As most of us know, the job search and application process is not always fun nor easy. However, there are ways to make the process more efficient to save both the applicant’s time as well as the employer’s. One way to do this is to create an application that is split into several steps, and the process ends if the candidate is disqualified following any of those steps. This way, the candidate’s time isn’t wasted going through unnecessary steps if it is already determined that they are not qualified.
Another way is making the applicant assessment as accurate and specific to the job as possible so that, ultimately, the best-fitting applicant can be hired and have a better chance at succeeding in their new role.

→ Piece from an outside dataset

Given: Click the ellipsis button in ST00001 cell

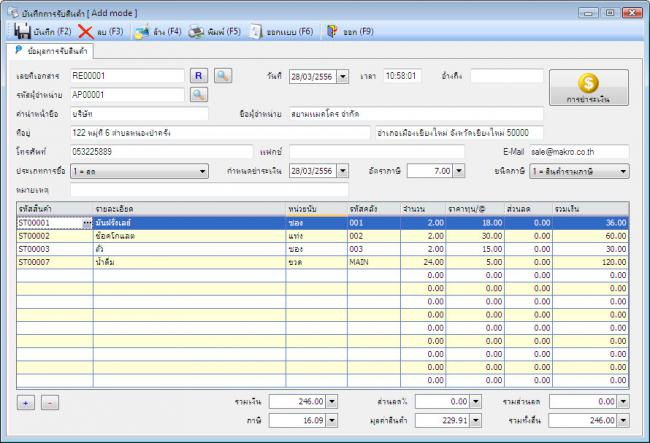Looking at the screenshot, I should tap(86, 222).
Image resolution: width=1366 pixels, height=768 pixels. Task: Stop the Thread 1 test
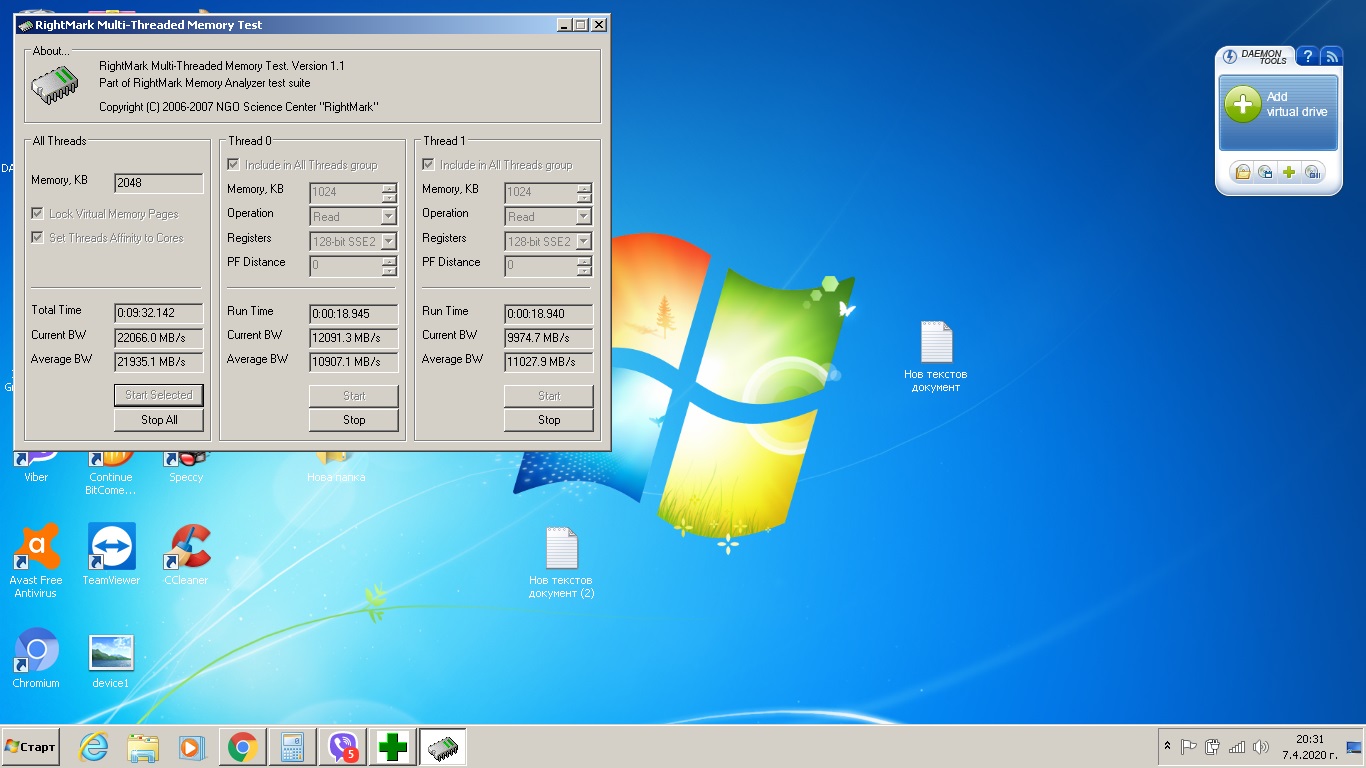pos(549,420)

As an employer, you may be wondering what our application process is like from the candidate’s perspective. In this article we will walk you through what it’s like to apply for a job through Stang Decision Systems’ hiring process.
Finding the Job
When a new job is created in the SDS HireScore Talent Portal, that job is posted to your company’s own custom SDS job board, to JobOdds.com (our proprietary job board), and over 100 of the most popular job boards. The applicant sees the job posting on one of these sites, where they can then click the posting to get details about the job and apply.
Applying for the Job
Once the applicant clicks through to the job application, they are greeted with a page asking the most basic questions for that particular job. These include questions concerning their highest degree earned, right to work in the U.S., and specific base skills required for the job.
The skill-related questions will require the applicant to answer on a scale of 1 to 5, with 5 meaning “Expert” and 1 meaning “No expertise in this area.” This helps quickly determine the applicant’s proficiencies in several key areas.
If the applicant passes this first portion of the of the job application, they move on to the Employment Application Form, which asks more detailed information about the applicant–including their education, work experience, and contact information.
The applicant then continues on to the SDS Big Five Inventory, which measures the applicants’ behaviors in five specific areas: openness to experience, conscientiousness, extraversion, agreeableness, and neuroticism. Although this is a relatively short assessment (it takes about 20 minutes to complete), it yields powerful results to help paint a complete picture of the applicant’s behavioral traits as they relate to a specific job.
Following the Big Five Inventory, the applicant will be taken to the final part of the application–the Situational Judgement Test–where they are asked a series of questions that put them into dealing with real-life scenarios for that particular job, and asks how they would respond. These questions gauge the applicant’s common sense problem solving and cultural fit as well as their competency in their particular field.
Following the completion of this application, the applicant’s HireScore will be generated and ranked with the other applicants for this position. This score is determined by a customized, job-specific algorithm that weighs the values from this application against the optimal values for that particular job. The employer can then contact the top-ranking applicants and continue the hiring process.
After taking a sample SDS job application for an optometrist position, your humble correspondent had the following thoughts to offer on the process:
- The application was straightforward and easy to understand. It was organized in a logical manner and did not ask any questions that felt out of place or too personal.
- The Big Five Inventory personality assessment contained short and simple questions, but it was clear that the number of questions combined with their specificity would accurately reveal significant negative (or positive) personality traits.
- The Situational Judgement Test for this application (in this case for an optometrist position) asked questions that seemed to have relatively obvious answers, but also questions that were more difficult and required specific knowledge–such as converting eyeglass prescription values from one format to another.
So there you have it. The SDS application process itself might not be entirely different from some of the other processes out there, but the customized and specific questions combined with the knowledge that the values from this assessment are weighed against the optimal values for this job and then combined to produce a single comprehensive score gave the feeling that this was a fair and accurate process that minimizes human bias. And this certainly would increase the confidence in the system for both applicants and employers alike.